INSTRUCTIONS TO FOLLOW: Every line in the listing below from the one with "motywacja (62, 1890)" through the one with "[mini-cart-toggle] (737, 135)" is to be reproduced exactly, both ends included; leave out the rest.
_ _ _ _ _
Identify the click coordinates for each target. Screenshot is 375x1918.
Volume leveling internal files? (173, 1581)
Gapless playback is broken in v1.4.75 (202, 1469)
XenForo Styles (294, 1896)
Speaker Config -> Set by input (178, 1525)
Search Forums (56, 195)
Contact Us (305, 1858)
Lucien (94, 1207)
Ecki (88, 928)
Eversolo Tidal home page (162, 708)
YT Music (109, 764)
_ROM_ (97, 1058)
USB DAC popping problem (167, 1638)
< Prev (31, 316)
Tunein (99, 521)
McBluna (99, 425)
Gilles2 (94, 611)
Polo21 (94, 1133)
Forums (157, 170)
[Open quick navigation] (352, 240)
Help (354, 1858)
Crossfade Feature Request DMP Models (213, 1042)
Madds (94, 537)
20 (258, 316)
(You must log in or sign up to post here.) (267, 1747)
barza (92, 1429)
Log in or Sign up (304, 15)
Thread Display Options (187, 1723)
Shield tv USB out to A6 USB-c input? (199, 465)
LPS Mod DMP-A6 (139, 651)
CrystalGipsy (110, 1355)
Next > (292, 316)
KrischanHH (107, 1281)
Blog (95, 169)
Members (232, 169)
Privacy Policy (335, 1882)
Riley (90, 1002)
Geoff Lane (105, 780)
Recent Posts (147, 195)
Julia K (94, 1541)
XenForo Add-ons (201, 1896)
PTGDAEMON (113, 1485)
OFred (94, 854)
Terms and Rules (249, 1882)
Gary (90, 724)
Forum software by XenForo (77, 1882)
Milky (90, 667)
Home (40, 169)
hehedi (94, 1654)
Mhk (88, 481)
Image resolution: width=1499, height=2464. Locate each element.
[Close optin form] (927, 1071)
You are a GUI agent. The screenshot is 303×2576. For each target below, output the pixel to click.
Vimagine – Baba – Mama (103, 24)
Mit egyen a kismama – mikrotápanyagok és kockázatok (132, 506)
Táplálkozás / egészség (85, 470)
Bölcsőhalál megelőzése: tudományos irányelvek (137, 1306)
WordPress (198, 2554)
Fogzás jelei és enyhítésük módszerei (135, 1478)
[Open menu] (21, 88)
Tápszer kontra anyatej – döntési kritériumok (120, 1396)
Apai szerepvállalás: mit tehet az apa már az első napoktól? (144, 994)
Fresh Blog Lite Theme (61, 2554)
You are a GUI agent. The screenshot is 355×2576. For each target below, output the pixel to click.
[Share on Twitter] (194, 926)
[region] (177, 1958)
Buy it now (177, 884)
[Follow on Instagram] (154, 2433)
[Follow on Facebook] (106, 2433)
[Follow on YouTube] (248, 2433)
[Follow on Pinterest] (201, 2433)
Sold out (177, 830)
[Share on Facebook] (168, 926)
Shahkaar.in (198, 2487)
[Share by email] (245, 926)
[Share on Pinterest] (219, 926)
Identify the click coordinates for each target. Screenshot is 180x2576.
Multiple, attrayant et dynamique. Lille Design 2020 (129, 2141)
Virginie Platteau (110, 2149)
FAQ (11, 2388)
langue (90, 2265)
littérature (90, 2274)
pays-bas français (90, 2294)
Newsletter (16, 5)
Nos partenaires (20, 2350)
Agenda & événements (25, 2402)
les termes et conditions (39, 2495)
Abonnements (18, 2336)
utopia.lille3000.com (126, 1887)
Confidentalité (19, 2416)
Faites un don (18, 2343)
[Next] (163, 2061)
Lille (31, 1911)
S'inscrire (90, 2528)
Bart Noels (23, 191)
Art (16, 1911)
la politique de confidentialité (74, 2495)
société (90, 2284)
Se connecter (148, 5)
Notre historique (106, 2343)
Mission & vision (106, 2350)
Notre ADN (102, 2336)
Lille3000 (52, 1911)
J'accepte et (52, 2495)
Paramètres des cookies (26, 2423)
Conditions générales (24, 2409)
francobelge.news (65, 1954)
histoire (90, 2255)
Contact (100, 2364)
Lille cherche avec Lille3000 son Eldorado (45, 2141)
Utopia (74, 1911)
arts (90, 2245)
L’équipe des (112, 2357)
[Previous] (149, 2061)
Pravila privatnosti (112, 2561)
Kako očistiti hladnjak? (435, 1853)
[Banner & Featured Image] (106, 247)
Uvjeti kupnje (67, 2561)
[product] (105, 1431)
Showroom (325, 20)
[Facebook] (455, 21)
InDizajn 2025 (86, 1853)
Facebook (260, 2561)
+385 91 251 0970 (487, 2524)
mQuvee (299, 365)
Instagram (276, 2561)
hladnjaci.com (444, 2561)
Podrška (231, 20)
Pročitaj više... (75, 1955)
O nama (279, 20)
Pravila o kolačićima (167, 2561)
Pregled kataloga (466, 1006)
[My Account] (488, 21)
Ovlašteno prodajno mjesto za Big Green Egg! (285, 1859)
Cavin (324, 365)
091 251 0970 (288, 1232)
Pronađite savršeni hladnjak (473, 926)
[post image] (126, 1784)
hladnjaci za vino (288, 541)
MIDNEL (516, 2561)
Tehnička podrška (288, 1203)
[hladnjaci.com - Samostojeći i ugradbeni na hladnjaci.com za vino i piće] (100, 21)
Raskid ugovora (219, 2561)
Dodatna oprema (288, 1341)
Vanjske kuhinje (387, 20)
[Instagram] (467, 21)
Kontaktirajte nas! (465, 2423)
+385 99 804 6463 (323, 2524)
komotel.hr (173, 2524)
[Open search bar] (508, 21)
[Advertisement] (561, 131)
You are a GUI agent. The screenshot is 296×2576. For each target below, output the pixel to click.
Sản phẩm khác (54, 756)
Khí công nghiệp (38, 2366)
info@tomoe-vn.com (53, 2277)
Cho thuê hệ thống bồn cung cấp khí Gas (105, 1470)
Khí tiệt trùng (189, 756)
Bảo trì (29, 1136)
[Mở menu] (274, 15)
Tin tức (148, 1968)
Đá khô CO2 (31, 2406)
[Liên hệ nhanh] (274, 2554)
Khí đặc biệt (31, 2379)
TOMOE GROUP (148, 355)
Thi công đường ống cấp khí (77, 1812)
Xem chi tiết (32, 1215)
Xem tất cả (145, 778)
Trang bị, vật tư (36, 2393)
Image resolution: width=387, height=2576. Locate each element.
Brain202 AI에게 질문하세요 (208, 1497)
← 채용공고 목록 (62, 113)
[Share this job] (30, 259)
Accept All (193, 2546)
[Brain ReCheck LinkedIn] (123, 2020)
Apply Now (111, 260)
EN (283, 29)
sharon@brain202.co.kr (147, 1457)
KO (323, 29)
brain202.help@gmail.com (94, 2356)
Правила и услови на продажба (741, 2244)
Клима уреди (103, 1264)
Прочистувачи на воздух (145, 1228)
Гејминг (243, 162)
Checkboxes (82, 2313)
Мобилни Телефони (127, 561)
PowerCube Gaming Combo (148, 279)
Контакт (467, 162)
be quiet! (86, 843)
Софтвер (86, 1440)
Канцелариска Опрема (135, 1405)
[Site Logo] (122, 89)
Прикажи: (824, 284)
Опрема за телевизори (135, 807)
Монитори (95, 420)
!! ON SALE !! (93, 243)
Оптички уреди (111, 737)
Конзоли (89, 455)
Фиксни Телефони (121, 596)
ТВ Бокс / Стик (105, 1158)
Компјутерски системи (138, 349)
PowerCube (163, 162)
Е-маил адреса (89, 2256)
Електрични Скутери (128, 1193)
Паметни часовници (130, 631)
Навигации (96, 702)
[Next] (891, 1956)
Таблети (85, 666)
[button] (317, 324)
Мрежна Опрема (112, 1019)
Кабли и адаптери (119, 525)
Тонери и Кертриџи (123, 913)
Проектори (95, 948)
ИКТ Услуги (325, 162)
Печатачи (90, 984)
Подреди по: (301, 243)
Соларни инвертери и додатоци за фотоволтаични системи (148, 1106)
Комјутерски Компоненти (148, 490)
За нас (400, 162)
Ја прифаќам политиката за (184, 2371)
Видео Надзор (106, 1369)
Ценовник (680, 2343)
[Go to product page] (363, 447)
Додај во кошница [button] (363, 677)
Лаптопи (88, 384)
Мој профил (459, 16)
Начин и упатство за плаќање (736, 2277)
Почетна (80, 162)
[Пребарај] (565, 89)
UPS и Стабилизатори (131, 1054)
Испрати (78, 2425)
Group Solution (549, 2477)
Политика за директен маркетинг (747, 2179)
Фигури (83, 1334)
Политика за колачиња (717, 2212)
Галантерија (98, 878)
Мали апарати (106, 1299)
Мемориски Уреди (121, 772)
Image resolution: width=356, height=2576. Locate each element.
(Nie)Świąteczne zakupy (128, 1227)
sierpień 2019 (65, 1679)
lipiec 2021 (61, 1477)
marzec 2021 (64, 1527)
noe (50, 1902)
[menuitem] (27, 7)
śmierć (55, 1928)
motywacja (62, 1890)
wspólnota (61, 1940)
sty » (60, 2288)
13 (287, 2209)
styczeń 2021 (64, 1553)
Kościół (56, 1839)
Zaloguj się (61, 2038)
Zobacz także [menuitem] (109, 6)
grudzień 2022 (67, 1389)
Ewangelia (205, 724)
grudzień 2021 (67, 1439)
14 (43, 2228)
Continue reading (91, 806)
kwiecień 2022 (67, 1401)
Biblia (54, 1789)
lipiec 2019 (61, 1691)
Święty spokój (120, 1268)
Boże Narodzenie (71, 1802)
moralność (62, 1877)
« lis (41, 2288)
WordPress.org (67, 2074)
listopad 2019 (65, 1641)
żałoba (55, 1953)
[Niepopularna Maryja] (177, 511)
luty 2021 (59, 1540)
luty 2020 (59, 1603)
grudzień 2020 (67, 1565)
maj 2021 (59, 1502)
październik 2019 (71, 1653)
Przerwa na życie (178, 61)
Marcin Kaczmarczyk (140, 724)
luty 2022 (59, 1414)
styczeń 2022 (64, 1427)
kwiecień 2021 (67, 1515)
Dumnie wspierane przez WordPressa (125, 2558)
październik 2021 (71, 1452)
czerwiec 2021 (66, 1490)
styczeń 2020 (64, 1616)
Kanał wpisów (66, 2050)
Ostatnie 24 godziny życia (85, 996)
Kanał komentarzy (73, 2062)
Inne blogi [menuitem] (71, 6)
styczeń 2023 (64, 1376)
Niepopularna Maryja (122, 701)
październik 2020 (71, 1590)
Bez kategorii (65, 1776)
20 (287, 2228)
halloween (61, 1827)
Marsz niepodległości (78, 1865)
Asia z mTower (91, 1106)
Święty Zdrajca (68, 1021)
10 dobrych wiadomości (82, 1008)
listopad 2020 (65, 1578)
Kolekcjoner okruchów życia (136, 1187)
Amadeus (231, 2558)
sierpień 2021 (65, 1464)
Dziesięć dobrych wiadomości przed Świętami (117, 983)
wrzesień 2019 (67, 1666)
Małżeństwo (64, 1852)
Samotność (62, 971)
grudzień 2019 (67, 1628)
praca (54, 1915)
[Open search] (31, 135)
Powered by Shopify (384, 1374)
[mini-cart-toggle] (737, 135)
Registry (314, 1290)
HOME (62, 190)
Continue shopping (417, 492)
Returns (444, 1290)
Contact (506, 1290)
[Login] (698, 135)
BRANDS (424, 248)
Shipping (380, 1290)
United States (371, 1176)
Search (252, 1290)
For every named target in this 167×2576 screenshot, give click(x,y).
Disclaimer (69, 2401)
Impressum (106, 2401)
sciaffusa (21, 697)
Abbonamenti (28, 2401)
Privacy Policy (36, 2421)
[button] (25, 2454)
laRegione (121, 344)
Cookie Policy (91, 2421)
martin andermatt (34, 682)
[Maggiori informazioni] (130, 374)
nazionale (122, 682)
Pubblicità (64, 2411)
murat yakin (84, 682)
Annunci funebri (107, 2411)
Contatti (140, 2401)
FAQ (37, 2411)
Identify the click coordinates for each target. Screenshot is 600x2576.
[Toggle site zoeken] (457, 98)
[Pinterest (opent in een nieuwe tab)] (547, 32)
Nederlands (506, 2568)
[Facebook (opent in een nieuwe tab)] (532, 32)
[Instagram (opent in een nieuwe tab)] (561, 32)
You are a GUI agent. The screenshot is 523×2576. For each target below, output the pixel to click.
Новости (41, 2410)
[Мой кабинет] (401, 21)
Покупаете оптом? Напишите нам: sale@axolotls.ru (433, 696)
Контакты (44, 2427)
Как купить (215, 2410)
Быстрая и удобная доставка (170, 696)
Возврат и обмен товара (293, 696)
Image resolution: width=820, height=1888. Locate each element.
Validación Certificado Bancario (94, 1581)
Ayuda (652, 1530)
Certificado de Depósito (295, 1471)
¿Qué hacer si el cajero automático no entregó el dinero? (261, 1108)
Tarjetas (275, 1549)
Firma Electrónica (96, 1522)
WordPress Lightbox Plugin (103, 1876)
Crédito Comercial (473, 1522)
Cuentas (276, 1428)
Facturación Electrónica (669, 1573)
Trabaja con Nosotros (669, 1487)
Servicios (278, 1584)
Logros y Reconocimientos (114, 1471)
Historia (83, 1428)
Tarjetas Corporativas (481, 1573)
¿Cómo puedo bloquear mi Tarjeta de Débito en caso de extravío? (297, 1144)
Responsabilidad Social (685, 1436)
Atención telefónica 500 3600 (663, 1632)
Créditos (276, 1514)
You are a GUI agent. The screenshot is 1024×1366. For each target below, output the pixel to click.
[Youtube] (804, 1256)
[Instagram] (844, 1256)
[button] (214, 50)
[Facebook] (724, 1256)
_ _ _ _ _
RESPONSE TO THE TASK:
motywacja (62, 1890)
wspólnota (61, 1940)
sty » (60, 2288)
13 (287, 2209)
styczeń 2021 (64, 1553)
Kościół (56, 1839)
Zaloguj się (61, 2038)
Zobacz także [menuitem] (109, 6)
grudzień 2022 (67, 1389)
Ewangelia (205, 724)
grudzień 2021 (67, 1439)
14 (43, 2228)
Continue reading (91, 806)
kwiecień 2022 (67, 1401)
Biblia (54, 1789)
lipiec 2019 (61, 1691)
Święty spokój (120, 1268)
Boże Narodzenie (71, 1802)
moralność (62, 1877)
« lis (41, 2288)
WordPress.org (67, 2074)
listopad 2019 (65, 1641)
żałoba (55, 1953)
[Niepopularna Maryja] (177, 511)
luty 2021 (59, 1540)
luty 2020 (59, 1603)
grudzień 2020 (67, 1565)
maj 2021 (59, 1502)
październik 2019 (71, 1653)
Przerwa na życie (178, 61)
Marcin Kaczmarczyk (140, 724)
luty 2022 (59, 1414)
styczeń 2022 (64, 1427)
kwiecień 2021 (67, 1515)
Dumnie wspierane przez WordPressa (125, 2558)
październik 2021 (71, 1452)
czerwiec 2021 (66, 1490)
styczeń 2020 (64, 1616)
Kanał wpisów (66, 2050)
Ostatnie 24 godziny życia (85, 996)
Kanał komentarzy (73, 2062)
Inne blogi [menuitem] (71, 6)
styczeń 2023 (64, 1376)
Niepopularna Maryja (122, 701)
październik 2020 (71, 1590)
Bez kategorii (65, 1776)
20 (287, 2228)
halloween (61, 1827)
Marsz niepodległości (78, 1865)
Asia z mTower (91, 1106)
Święty Zdrajca (68, 1021)
10 dobrych wiadomości (82, 1008)
listopad 2020 (65, 1578)
Kolekcjoner okruchów życia (136, 1187)
Amadeus (231, 2558)
sierpień 2021 (65, 1464)
Dziesięć dobrych wiadomości przed Świętami (117, 983)
wrzesień 2019 (67, 1666)
Małżeństwo (64, 1852)
Samotność (62, 971)
grudzień 2019 (67, 1628)
praca (54, 1915)
[Open search] (31, 135)
Powered by Shopify (384, 1374)
[mini-cart-toggle] (737, 135)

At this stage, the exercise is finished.